LONDON — Bucking a trend, Beeb commercial division BBC Worldwide has announced a 28% increase in its exports to £220 million ($350 million) for 2000, up on 1999’s $270 million, with exports exceeding imports.
Results come despite a recent government report asserting that the U.K.’s TV trade deficit has risen by 60% to $640 million, due to the popularity of American shows like “Friends,” “ER” and “The West Wing.” Exports were slow at $704 million in 1998 while imports rose from $1.11 billion in the same year to $1.35 billion in 1999. The U.S. has 80% of the global market compared with Britain’s modest 3%.
Cash cow in kid fare
The BBC accounted for 51% of total U.K. exports amounting to $540 million in 1999. The bulk of the BBC’s sales success stems from the demand for children’s programs such as “Teletubbies” and “The Tweenies.” The rest of the export market is showing a decline because of a marked increase in local production of generic dramas and soaps in key areas.

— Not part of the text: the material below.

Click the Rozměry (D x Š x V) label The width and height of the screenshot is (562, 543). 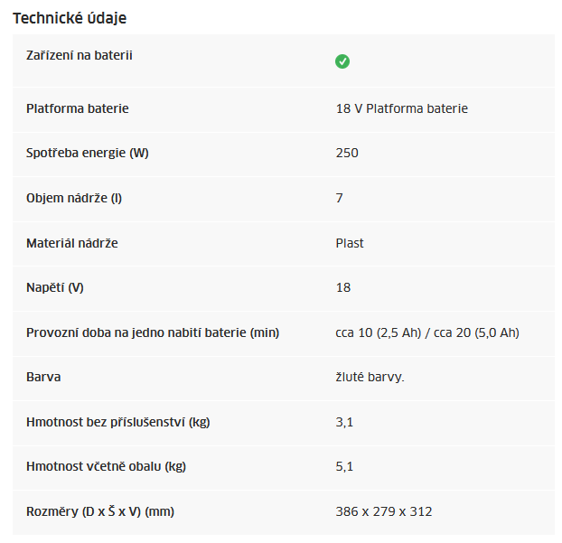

According to BBC Worldwide chief exec Rupert Gavin, American acquisitions are still “a cheap way of delivering an audience.” Gavin said the BBC’s success was attributable to its highly visible platforms around the world, making for a substantial global business. “Key factors have been the success of our programs, channels, branded blocks and the reversioning of programs such as ‘Top of the Pops’ for local markets.”